About this task →
Print only the lines that begin at the line containing "[Cuprum Stilon Gorzów on Facebook] (77, 2372)" and end at the last line of the material, both included, without any change.

Data to use →
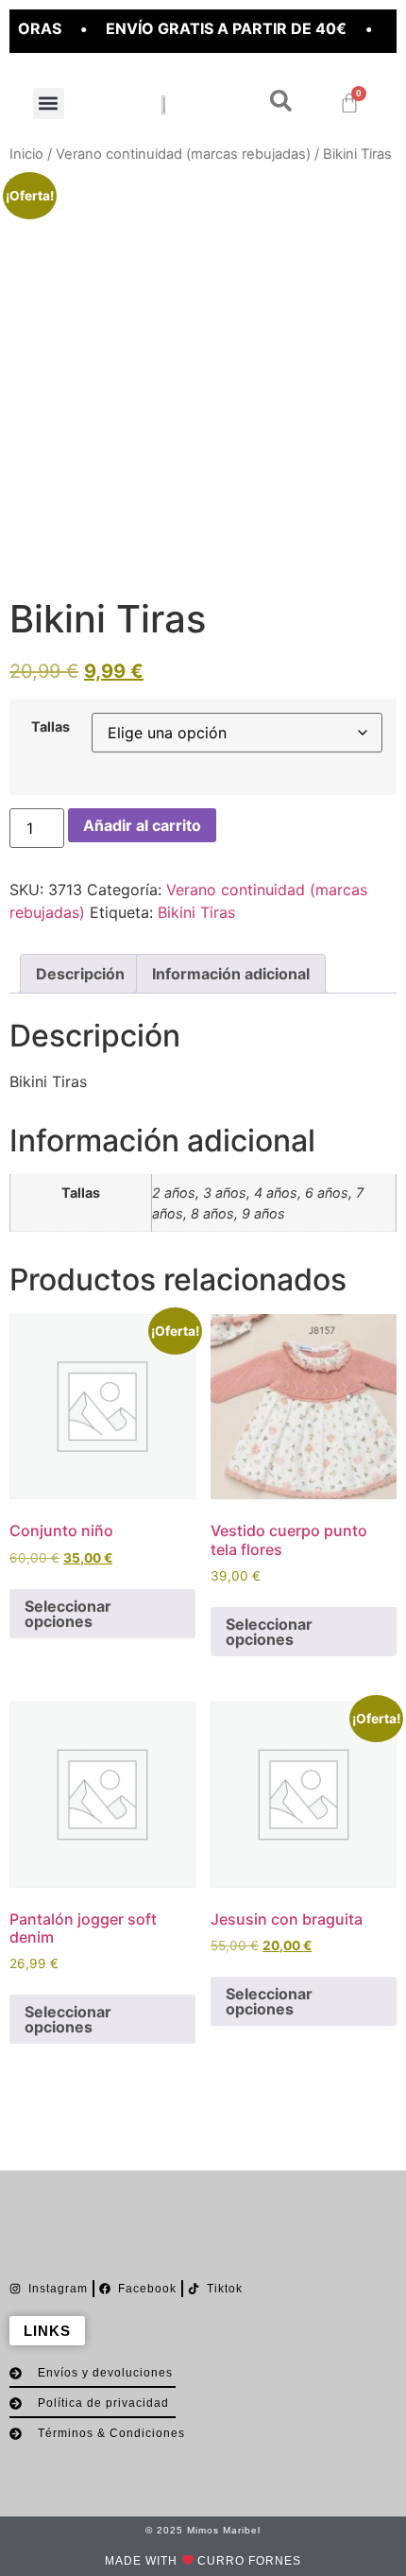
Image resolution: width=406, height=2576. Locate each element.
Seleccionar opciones (68, 1614)
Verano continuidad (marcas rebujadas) (183, 154)
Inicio (26, 154)
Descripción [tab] (80, 973)
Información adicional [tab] (231, 973)
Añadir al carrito (142, 825)
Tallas (50, 727)
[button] (48, 103)
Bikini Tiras (196, 912)
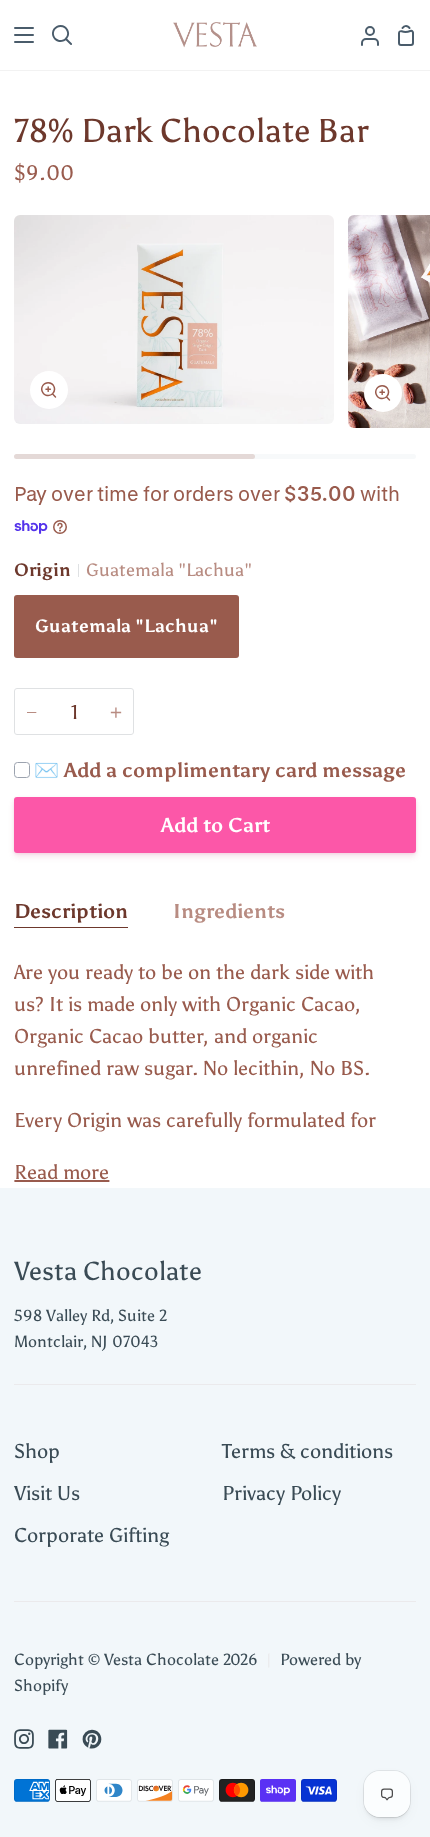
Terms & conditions (307, 1451)
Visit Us (47, 1493)
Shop (37, 1451)
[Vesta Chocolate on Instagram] (24, 1739)
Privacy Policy (281, 1493)
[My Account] (362, 35)
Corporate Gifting (91, 1535)
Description (71, 911)
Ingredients (229, 911)
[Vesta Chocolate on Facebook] (58, 1739)
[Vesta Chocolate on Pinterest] (92, 1739)
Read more (61, 1172)
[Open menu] (18, 35)
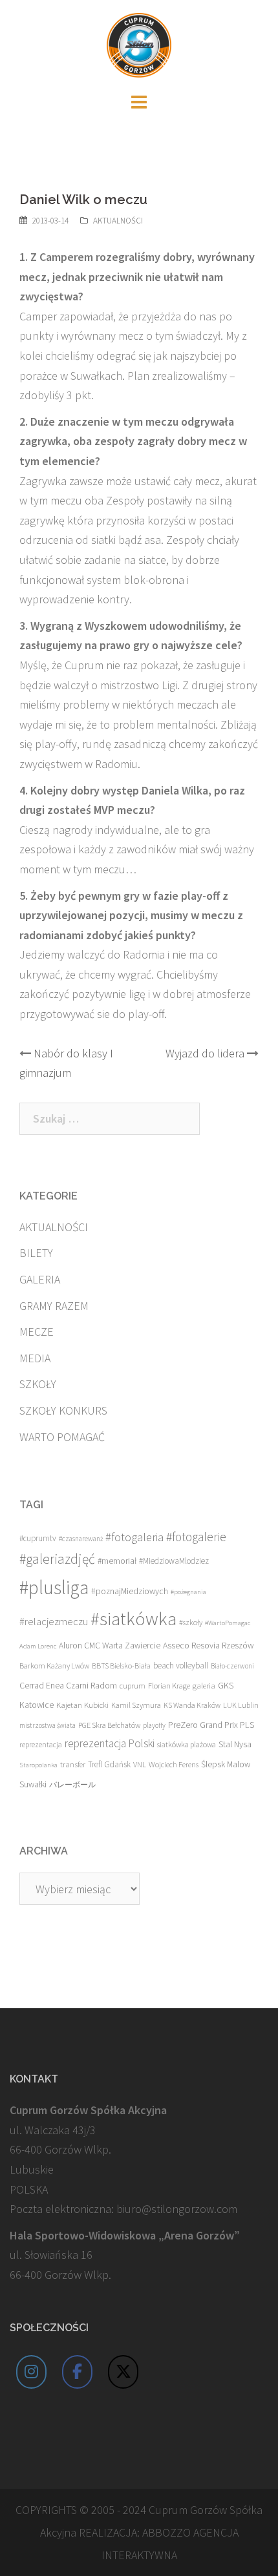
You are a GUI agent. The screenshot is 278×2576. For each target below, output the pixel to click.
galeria (204, 1685)
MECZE (36, 1331)
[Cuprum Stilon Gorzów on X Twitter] (123, 2372)
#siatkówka (133, 1618)
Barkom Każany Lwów (54, 1665)
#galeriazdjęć (57, 1559)
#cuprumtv (37, 1538)
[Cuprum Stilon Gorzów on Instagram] (31, 2372)
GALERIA (39, 1279)
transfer (72, 1764)
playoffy (154, 1725)
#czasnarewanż (81, 1538)
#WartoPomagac (227, 1623)
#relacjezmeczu (53, 1621)
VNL (139, 1764)
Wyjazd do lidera (205, 1053)
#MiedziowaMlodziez (174, 1560)
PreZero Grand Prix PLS (211, 1724)
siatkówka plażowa (186, 1744)
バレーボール (72, 1784)
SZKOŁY (37, 1383)
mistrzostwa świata (47, 1725)
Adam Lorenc (37, 1646)
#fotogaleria (134, 1537)
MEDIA (34, 1358)
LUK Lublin (241, 1705)
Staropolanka (38, 1765)
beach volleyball (180, 1665)
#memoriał (117, 1560)
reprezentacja (40, 1744)
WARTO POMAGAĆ (62, 1436)
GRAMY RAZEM (54, 1305)
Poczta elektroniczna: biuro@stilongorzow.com (123, 2208)
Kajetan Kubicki (82, 1704)
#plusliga (54, 1587)
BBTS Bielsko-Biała (121, 1665)
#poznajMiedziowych (129, 1591)
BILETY (36, 1252)
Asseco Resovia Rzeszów (208, 1645)
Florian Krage (169, 1685)
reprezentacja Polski (110, 1743)
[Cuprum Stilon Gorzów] (139, 43)
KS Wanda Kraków (192, 1705)
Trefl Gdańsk (109, 1764)
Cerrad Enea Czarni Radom (68, 1685)
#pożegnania (188, 1592)
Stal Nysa (235, 1744)
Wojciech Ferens (173, 1764)
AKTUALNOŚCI (118, 220)
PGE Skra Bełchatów (109, 1725)
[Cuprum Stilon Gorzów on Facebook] (77, 2372)
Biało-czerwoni (232, 1665)
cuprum (132, 1685)
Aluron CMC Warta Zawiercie (109, 1645)
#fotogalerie (196, 1536)
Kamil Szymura (136, 1705)
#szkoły (190, 1622)
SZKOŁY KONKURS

Response below →
[Cuprum Stilon Gorzów on Facebook] (77, 2372)
Biało-czerwoni (232, 1665)
cuprum (132, 1685)
Aluron CMC Warta Zawiercie (109, 1645)
#fotogalerie (196, 1536)
Kamil Szymura (136, 1705)
#szkoły (190, 1622)
SZKOŁY KONKURS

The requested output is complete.